The code and output of our AAAI paper "Knowledge-Enriched Visual Storytelling" (arxiv)
Unlike the format in VIST dataset, here we put all stories in a column. E.g.
{
"original_text": "The local parish holds a craft show each year.",
"album_id": "44277",
"photo_flickr_id": "1741642",
"story_id": "45530",
"text_mapped_with_nouns_and_frame": [
"parish_NOUN",
"Containing_Frame",
"craft_NOUN",
"show_NOUN",
"year_NOUN"
],
"predicted_term_seq": [
"Arriving_Frame",
"town_NOUN"
],
"predicted_story": "i was out of town . there were so many books to find . the table looked very old . we played games . it came from a man ."
predicted_term_seq
is either the terms predicted from our image2term module(in this example) or . predicted_story
is the whole story predicted by our term2story model, and text_mapped_with_nouns_and_frame
is the result open-seasame extracted from original sentence.
pytorch==1.3
python==3.6
Caffe
- in
src/stage1/image_preprocess
resize images into 224*224
bash resize_all_image.sh CPU_NUM IMAGE_DIR OUTPUT_DIR
2.in src/stage1/image_object_detection
perform object detection & object feature extraction
With Caffe environment
# Object Detection
python3.6 ./tools/generate_tsv.py --gpu 0,1 \
--cfg experiments/cfgs/faster_rcnn_end2end_resnet.yml\
--def ./models/vg/ResNet-101/faster_rcnn_end2end_final/test.prototxt\
--out vist_with_classes_attr_png.csv\
--net data/faster_rcnn_models/resnet101_faster_rcnn_final.caffemodel\
--split vist
# Split file into npzs
python3.6 make_bu_data.py
3.in src/stage1/image2term
generate terms from image feature
# Build Vocabulary
python3.6 build_term_vocab.py
#Training
# bash run.sh GPU_ID Decode_mode[transformer, rnn] Decoder_type[term, text] [-self_att] [-global_att]

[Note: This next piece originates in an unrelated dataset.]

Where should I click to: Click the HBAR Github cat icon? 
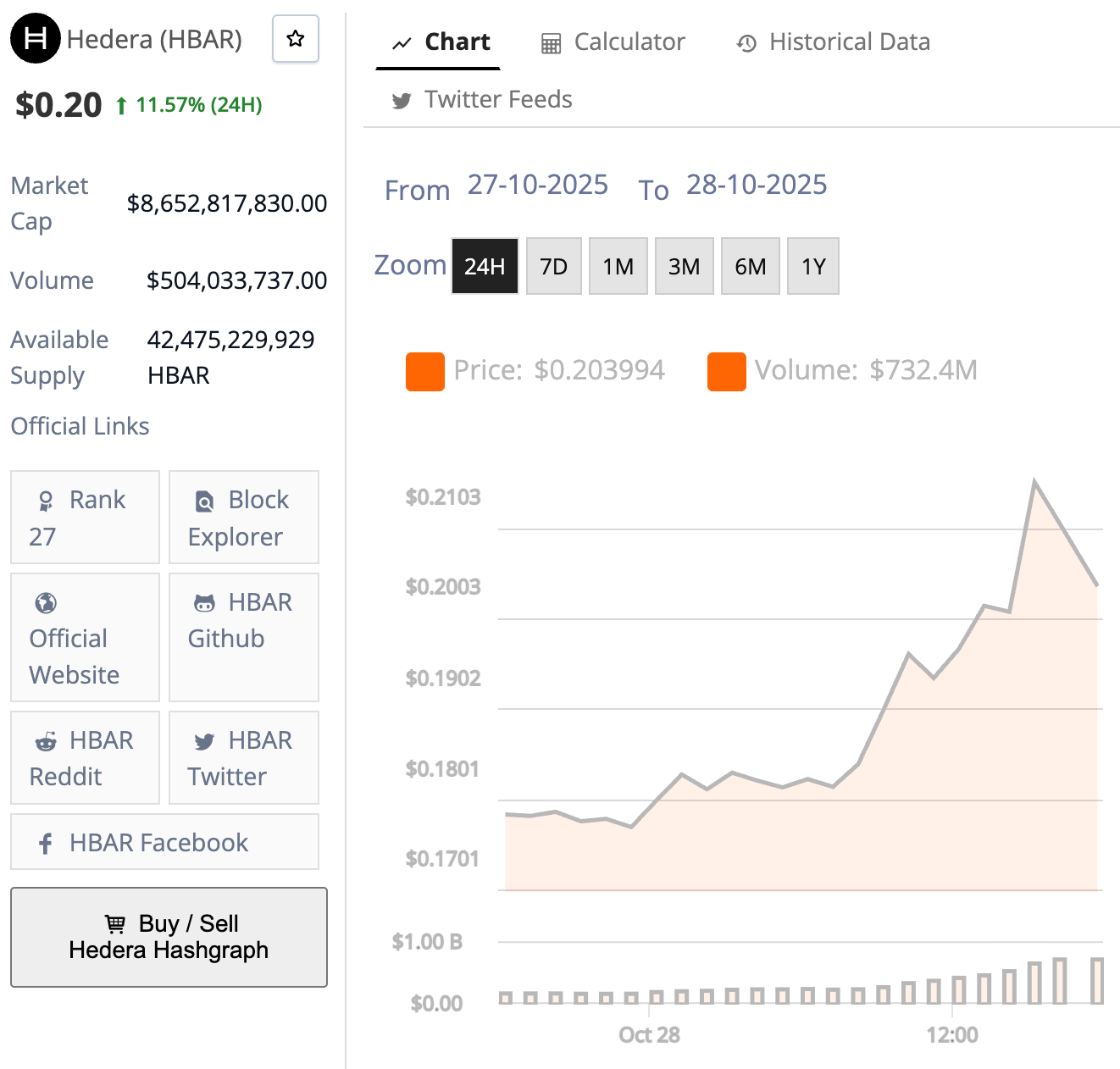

bash run_train.sh 0 term rnn -self_att
pytorch==1.3
python==3.6
- in
src/stage2/data
execute./download_big_data.sh
to download those files > 100MB - to train the path scoring language model
python3.6 main.py
trained model will be saved as ./model.pt
3 to link paths using Visual Genome Knowledge Graph i.e. Visual_Genome in the paper
python score_relation.vg.py
result story_id-to-path file will be saved as ./vist_scored_terms_6_path.json
(The path in this file is different from that in the generated stories since the model has been trained again)
For the openIE part, I mis-delete the knowledge graph result of OpenIE. I will try to solve it in the future.